443 JCH Jambi Berangkat ke Tanah Suci, 2 Orang Tunda Terbang karena Sakit

Jambi

443 JCH Jambi Berangkat ke Tanah Suci, 2 Orang Tunda Terbang karena Sakit

Ferdi Almunandar - detikSumbagsel
Sabtu, 16 Mei 2026 23:00 WIB
Wakil Gubernur Jambi Abdullah Sani saat melepaskan ratusan para calon jemaah haji menuju Tanah Suci Mekkah
Wakil Gubernur Jambi Abdullah Sani saat melepaskan ratusan para calon jemaah haji menuju Tanah Suci Mekkah (Foto: Istimewa)
Jambi -

Sebanyak 443 jemaah calon haji (JCH) asal Provinsi Jambi yang tergabung dalam Kloter BTH 21 diberangkatkan menuju Tanah Suci. Ratusan jemaah itu berasal dari Kabupaten Tanjung Jabung Barat dan Tanjung Jabung Timur.

Para jemaah diberangkatkan dari Asrama Haji Kota Baru, Jambi, menuju Batam sebelum melanjutkan penerbangan ke Arab Saudi. Suasana pelepasan dipenuhi keluarga yang turut mengantar keberangkatan para jemaah menuju embarkasi.

Wakil Gubernur Jambi Abdullah Sani mengatakan ibadah haji bukan hanya membutuhkan kesiapan materi, tetapi juga kondisi fisik dan mental yang kuat. Ia meminta seluruh jemaah menjaga kesehatan selama menjalankan rangkaian ibadah di Tanah Suci.

SCROLL TO CONTINUE WITH CONTENT

"Haji membutuhkan tenaga dan fisik yang kuat. Jaga kesehatan, kesabaran serta tetap mengikuti arahan petugas selama di Tanah Suci," kata Abdullah Sani saat melepas keberangkatan jemaah, Sabtu (16/5/2026).

Menurutnya, cuaca panas serta padatnya aktivitas ibadah di Arab Saudi membuat jemaah harus mampu menjaga stamina agar tetap fit hingga seluruh rangkaian ibadah selesai dijalankan.

ADVERTISEMENT

Selain menjaga kesehatan, Sani juga meminta jemaah menjaga kekompakan dan saling membantu antar sesama jemaah selama berada di Makkah dan Madinah. Ia mengingatkan para jemaah agar fokus beribadah dan tidak memaksakan diri jika kondisi tubuh menurun.

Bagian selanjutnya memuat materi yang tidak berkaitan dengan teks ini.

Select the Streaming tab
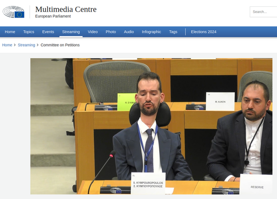This screenshot has height=199, width=277. tap(71, 32)
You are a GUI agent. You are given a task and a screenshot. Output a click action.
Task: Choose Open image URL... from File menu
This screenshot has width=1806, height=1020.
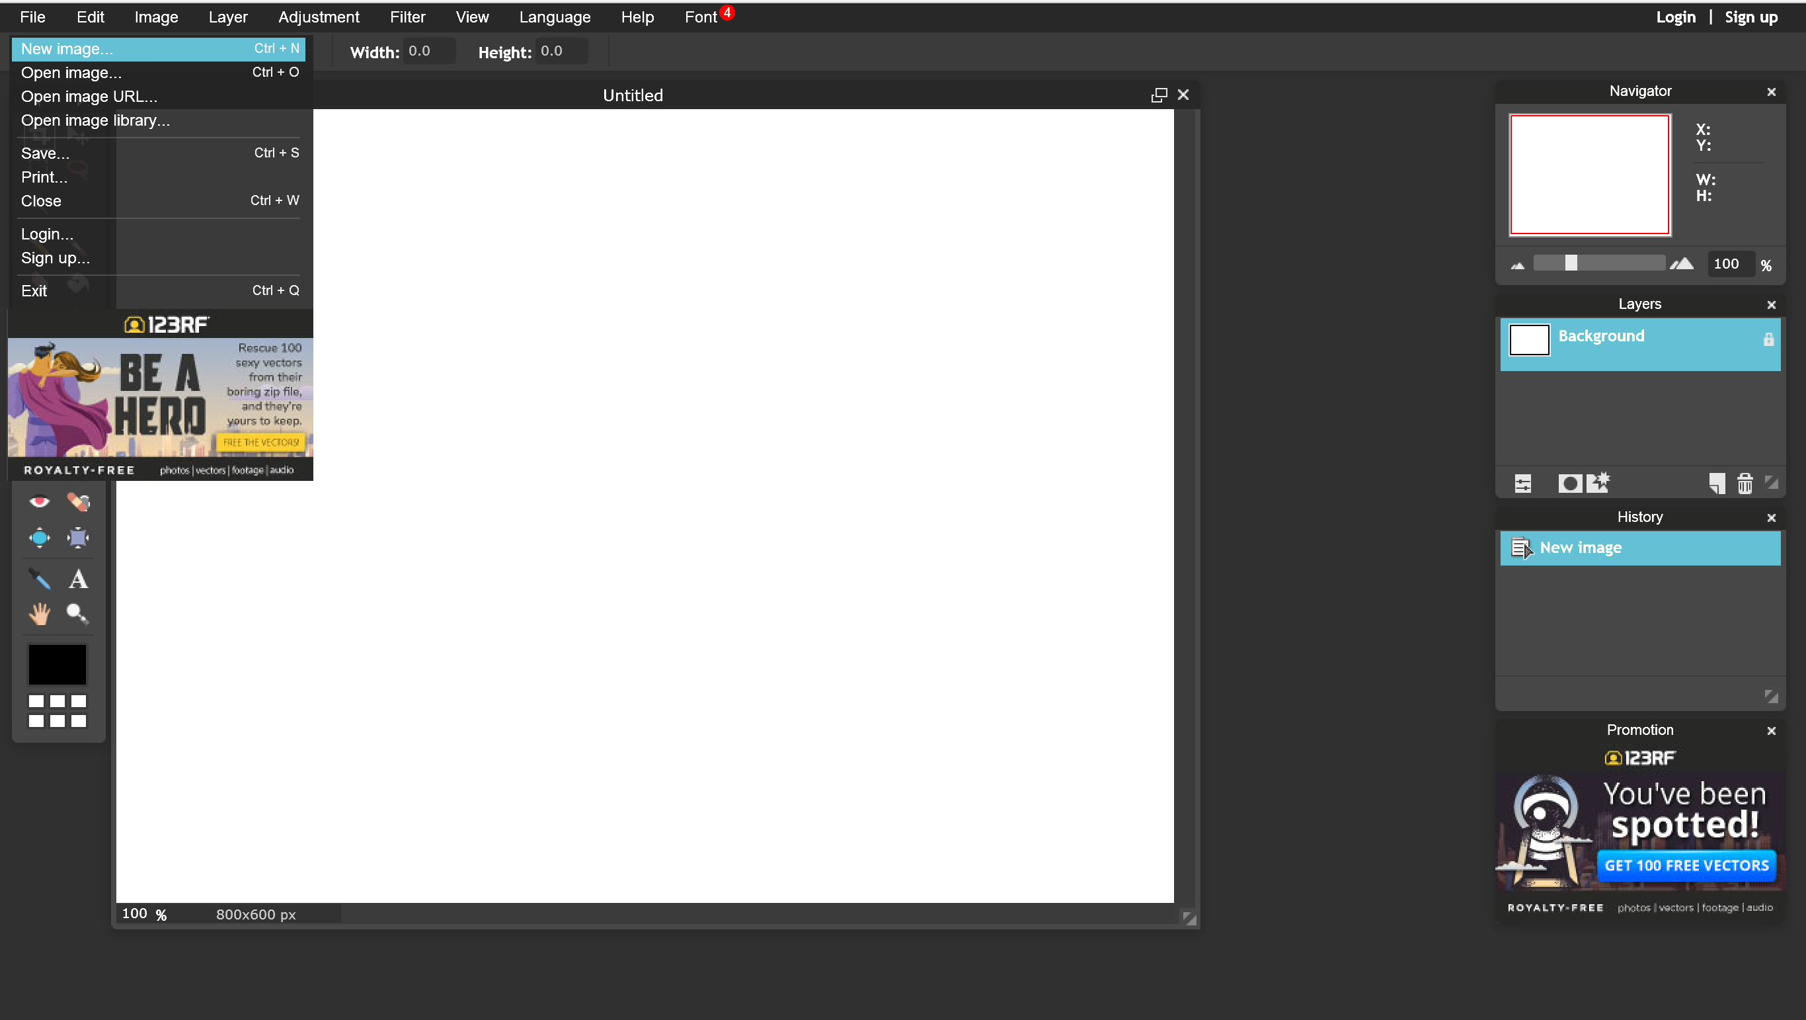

"Bapak ibu datang untuk beribadah. Fokus menjalankan ibadah dengan baik dan tetap saling membantu selama di sana," ujarnya.

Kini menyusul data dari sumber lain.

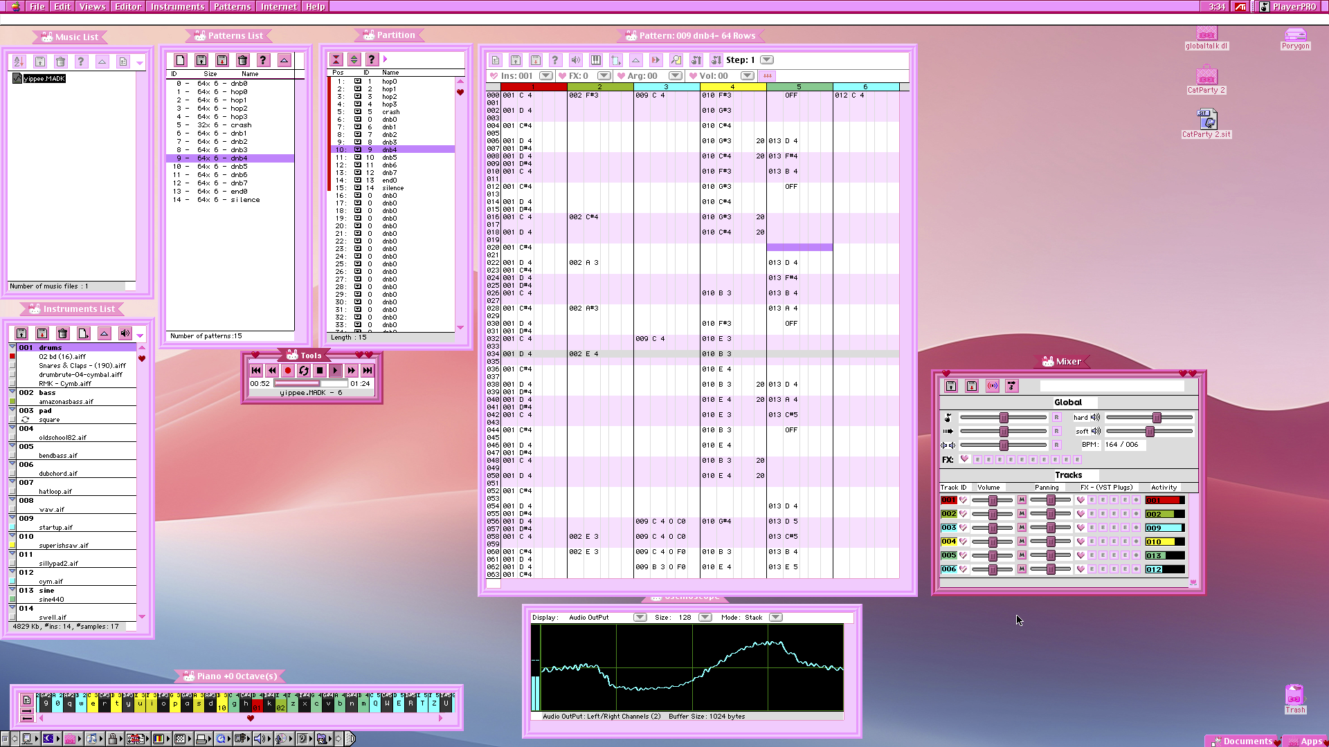This screenshot has width=1329, height=747.
Task: Toggle the heart checkbox next to Ins: 001
Action: coord(494,76)
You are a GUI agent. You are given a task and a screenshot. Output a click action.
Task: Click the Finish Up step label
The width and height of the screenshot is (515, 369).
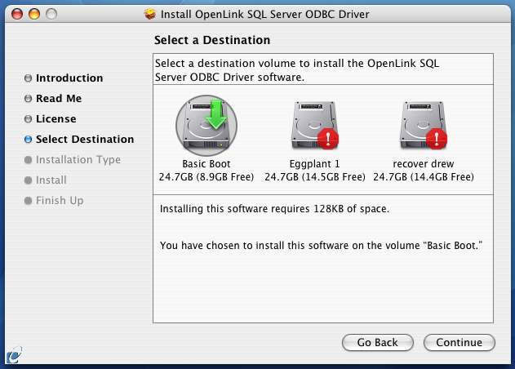[60, 201]
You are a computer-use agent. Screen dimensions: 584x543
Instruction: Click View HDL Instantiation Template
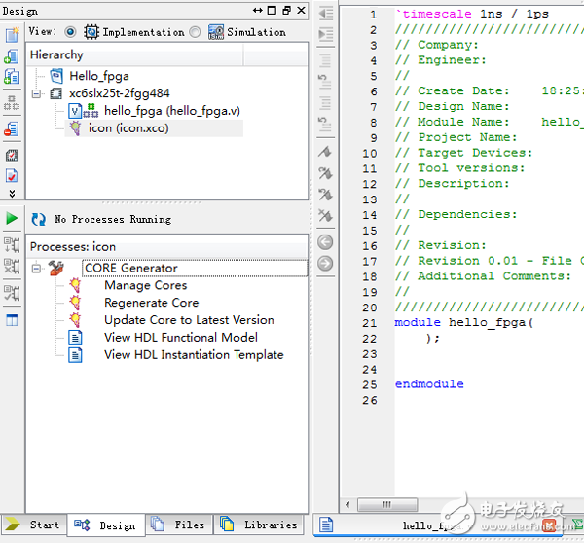[x=194, y=355]
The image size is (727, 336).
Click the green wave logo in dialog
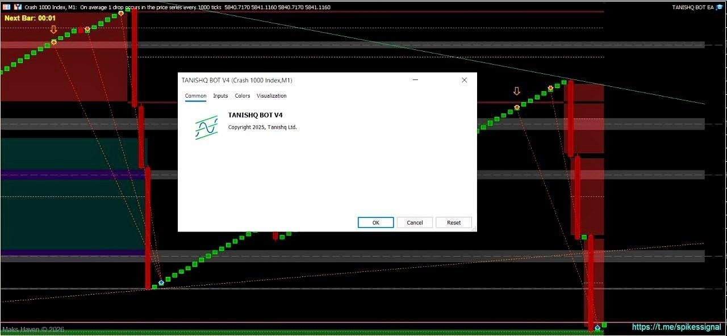207,128
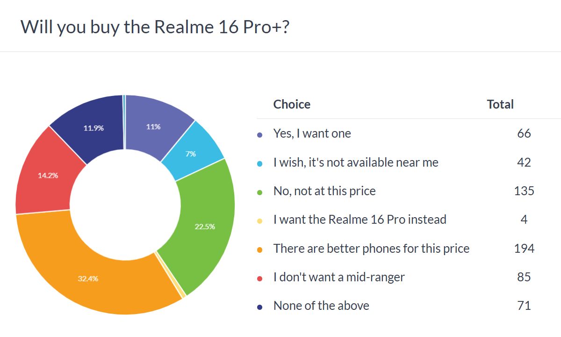The height and width of the screenshot is (337, 561).
Task: Click "There are better phones" legend entry
Action: tap(371, 249)
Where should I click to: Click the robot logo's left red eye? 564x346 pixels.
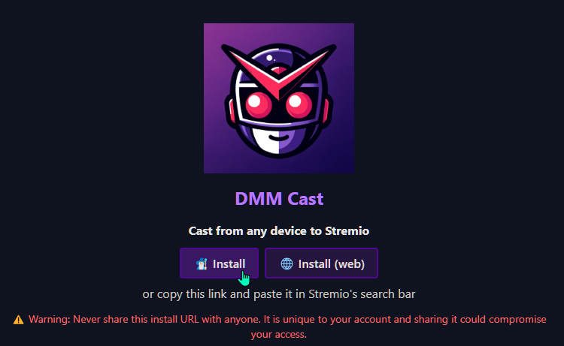pyautogui.click(x=258, y=104)
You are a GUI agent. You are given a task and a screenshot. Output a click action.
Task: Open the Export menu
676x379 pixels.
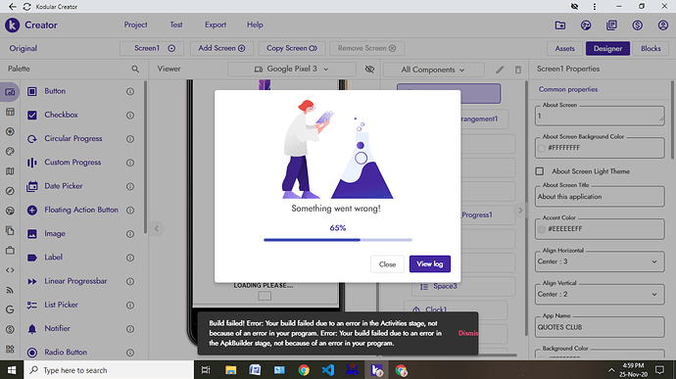(216, 25)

Sementara itu, Kepala Kantor Wilayah Kementerian Haji dan Umrah Provinsi Jambi Wahyudi Abdul Wahab mengatakan Kloter BTH 21 dijadwalkan berangkat menuju Batam sekitar pukul 03.00 WIB dan melanjutkan penerbangan ke Arab Saudi pada pagi harinya.

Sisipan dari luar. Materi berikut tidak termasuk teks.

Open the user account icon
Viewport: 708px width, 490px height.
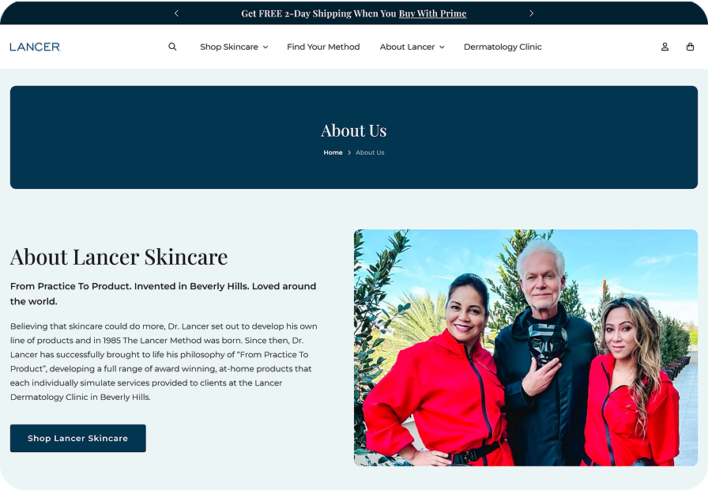[665, 47]
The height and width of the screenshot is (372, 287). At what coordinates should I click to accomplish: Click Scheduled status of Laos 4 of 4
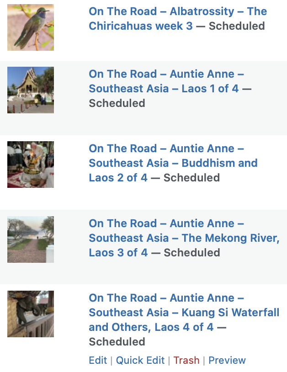[117, 342]
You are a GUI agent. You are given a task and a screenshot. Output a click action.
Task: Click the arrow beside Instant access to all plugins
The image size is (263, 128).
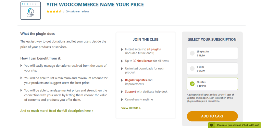pyautogui.click(x=122, y=50)
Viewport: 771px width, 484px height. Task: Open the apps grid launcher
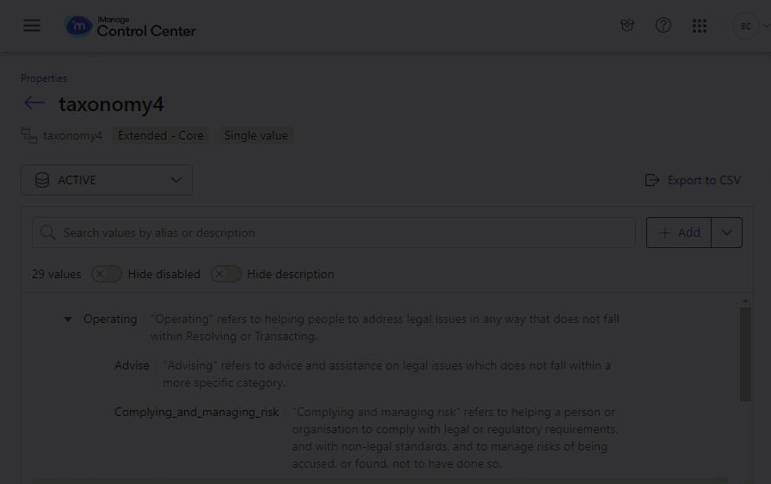700,26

Dari total 443 jemaah yang terdaftar dalam kloter tersebut, dua calon haji belum dapat diberangkatkan karena masih menjalani perawatan medis. Keduanya direncanakan menyusul keberangkatan pada kloter berikutnya setelah kondisi kesehatannya membaik.

"Ada dua jamaah yang saat ini masih dirawat dan belum bisa diberangkatkan. Kita doakan segera pulih agar dapat menyusul pada kloter berikutnya," kata Wahyudi.

Panitia juga mencatat jemaah tertua dalam Kloter BTH 21 berusia 90 tahun atas nama Nuhum Abu Tantri. Sementara jemaah termuda berusia 15 tahun bernama Ujahid Darpes Fahidullah asal Kabupaten Tanjung Jabung Barat.

Untuk mendukung penyelenggaraan ibadah haji tahun ini, Pemerintah Provinsi Jambi menganggarkan bantuan biaya penerbangan sebesar Rp 42 miliar. Bantuan itu diberikan untuk membantu meringankan biaya perjalanan jemaah asal Jambi menuju Tanah Suci.